-- Try it --
Transcribe the data that follows in full. Leave out the pictures.

-- Raw data --
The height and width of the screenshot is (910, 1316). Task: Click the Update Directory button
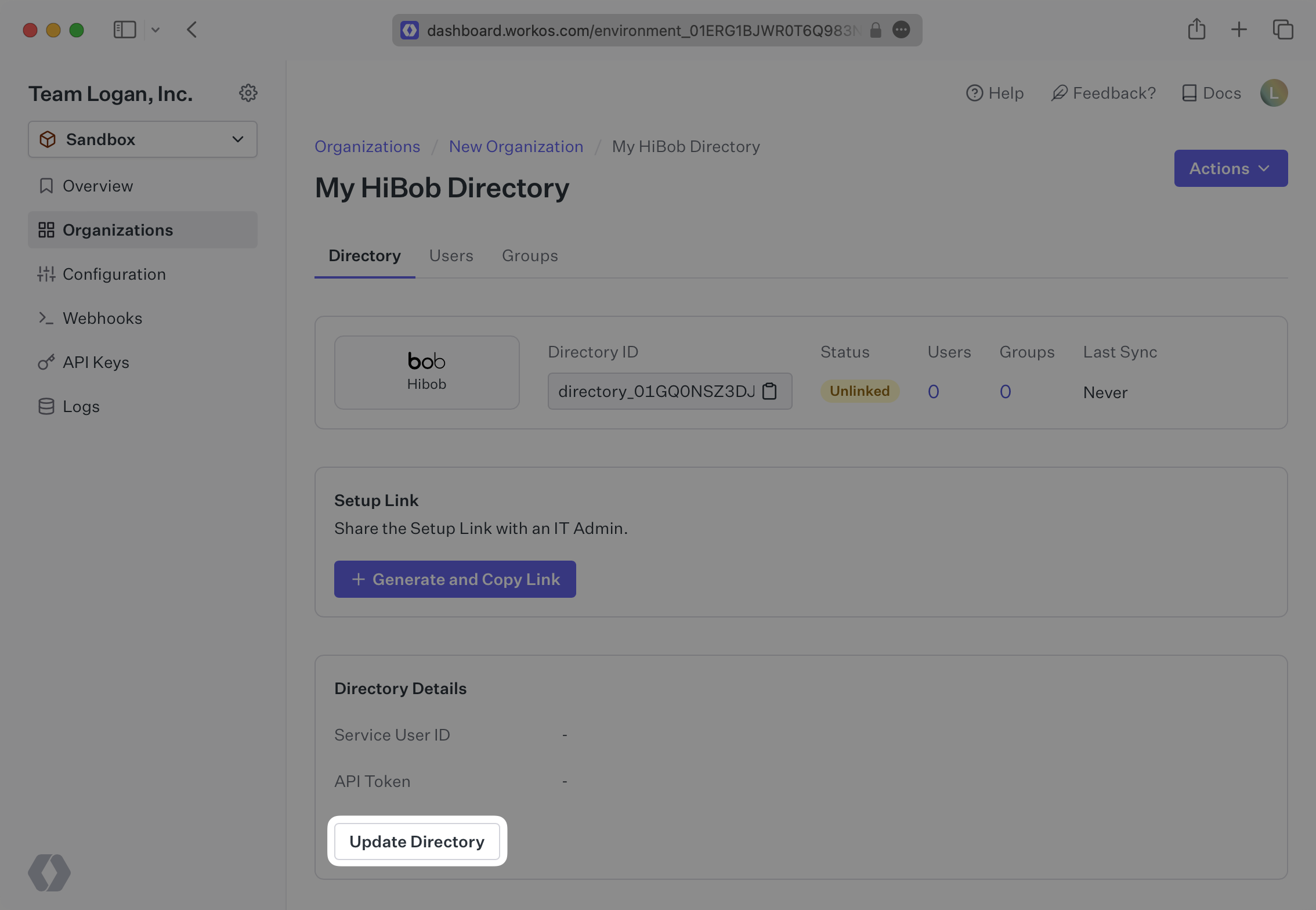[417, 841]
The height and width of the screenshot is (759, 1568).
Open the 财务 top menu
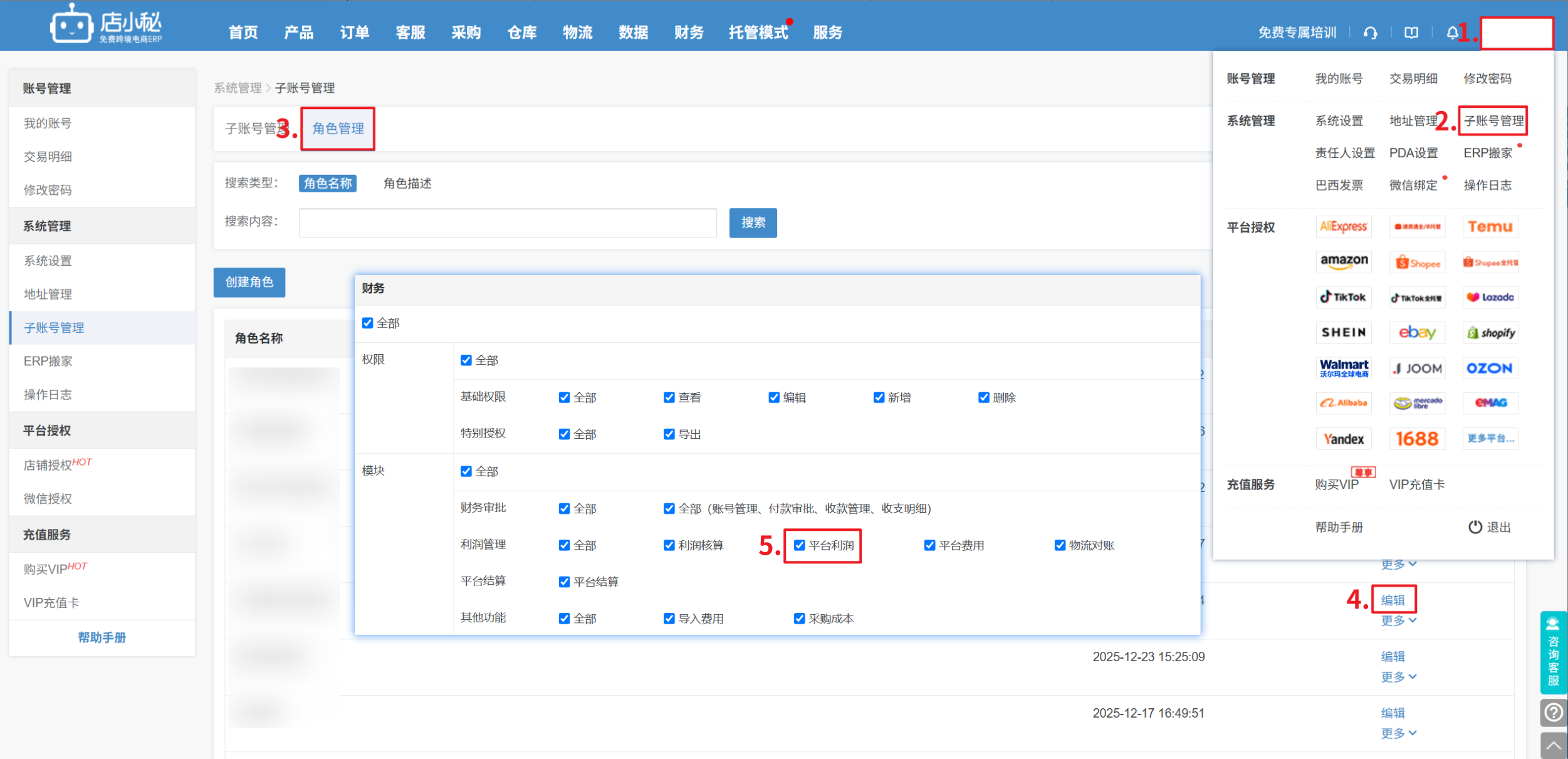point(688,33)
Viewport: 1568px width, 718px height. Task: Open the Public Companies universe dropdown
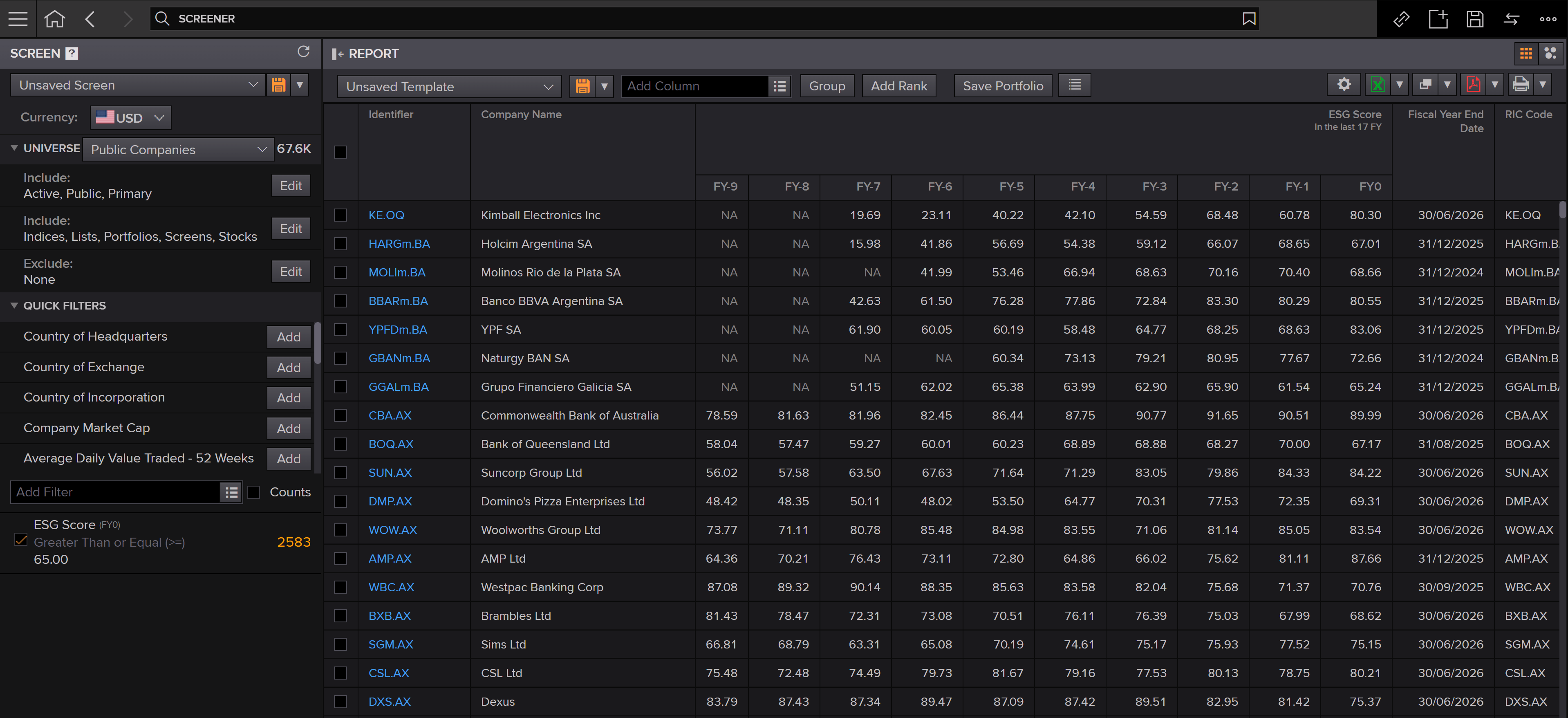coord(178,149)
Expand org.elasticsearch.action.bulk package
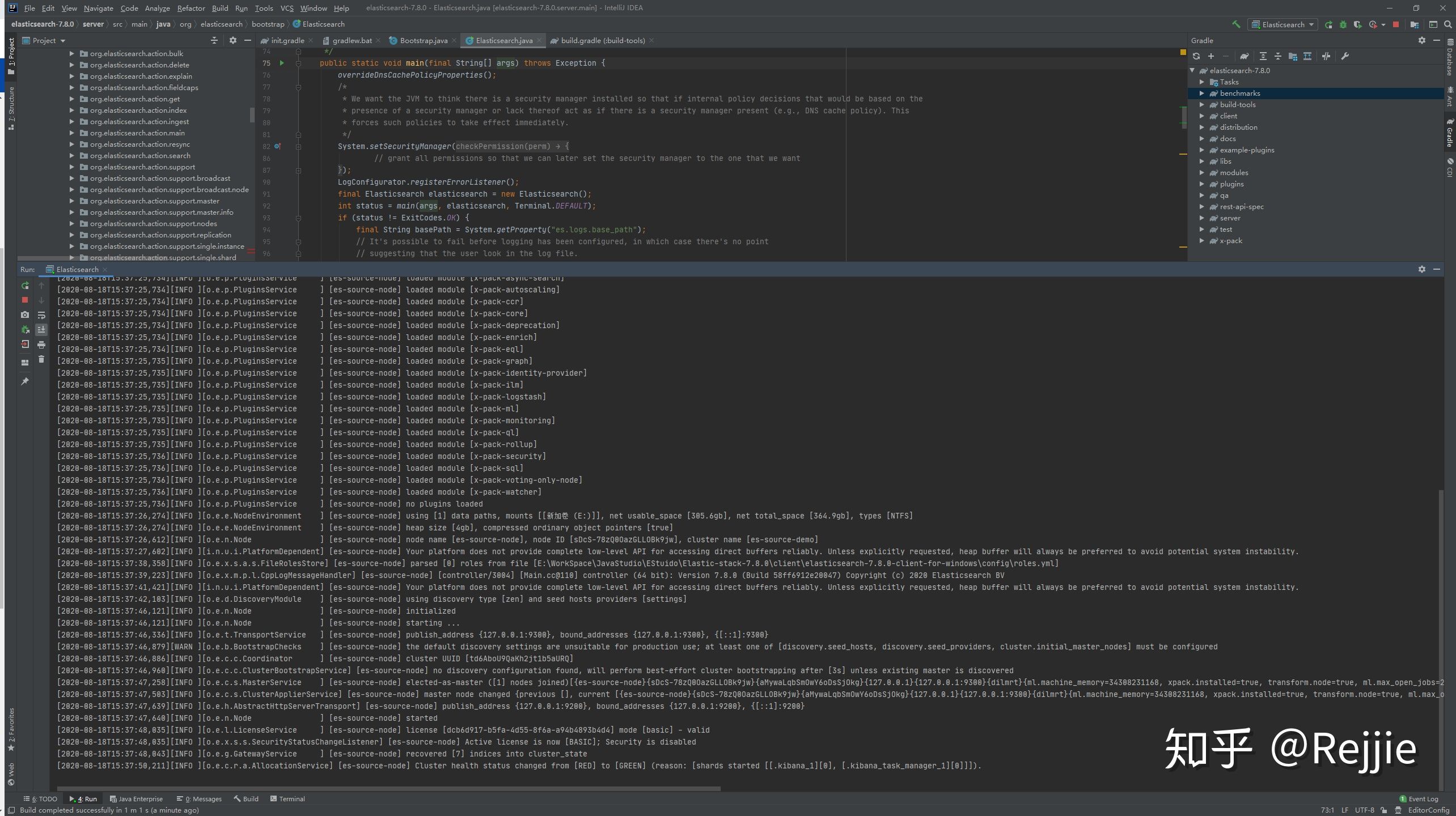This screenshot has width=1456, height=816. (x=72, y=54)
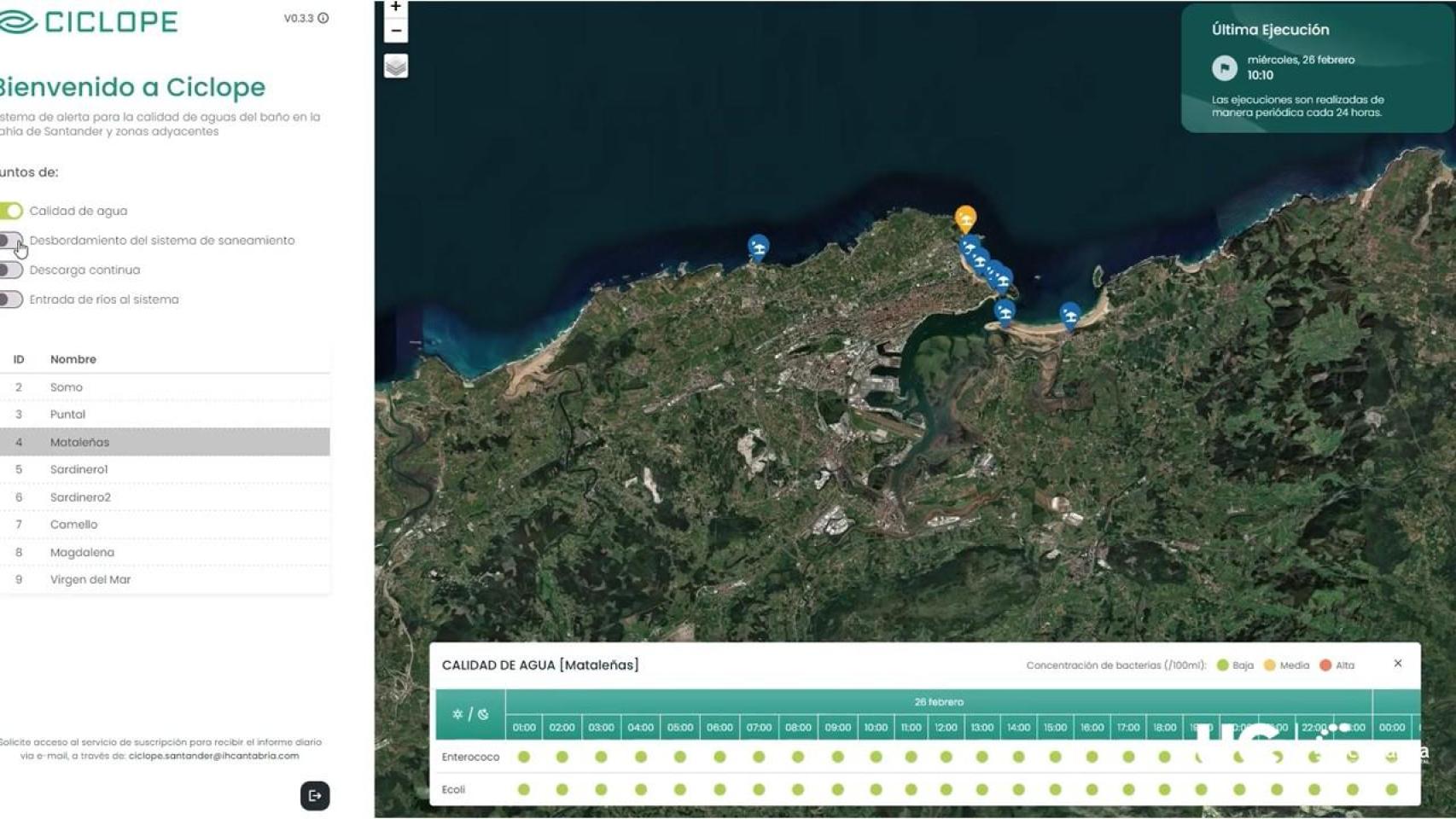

-- Result of this task --
The height and width of the screenshot is (910, 1316). Task: Click the Update Directory button
[417, 841]
The height and width of the screenshot is (759, 1568).
Open the 财务 top menu
point(688,33)
Viewport: 1568px width, 718px height. Task: Open the Public Companies universe dropdown
coord(178,149)
Expand org.elasticsearch.action.bulk package
This screenshot has width=1456, height=816. (x=72, y=54)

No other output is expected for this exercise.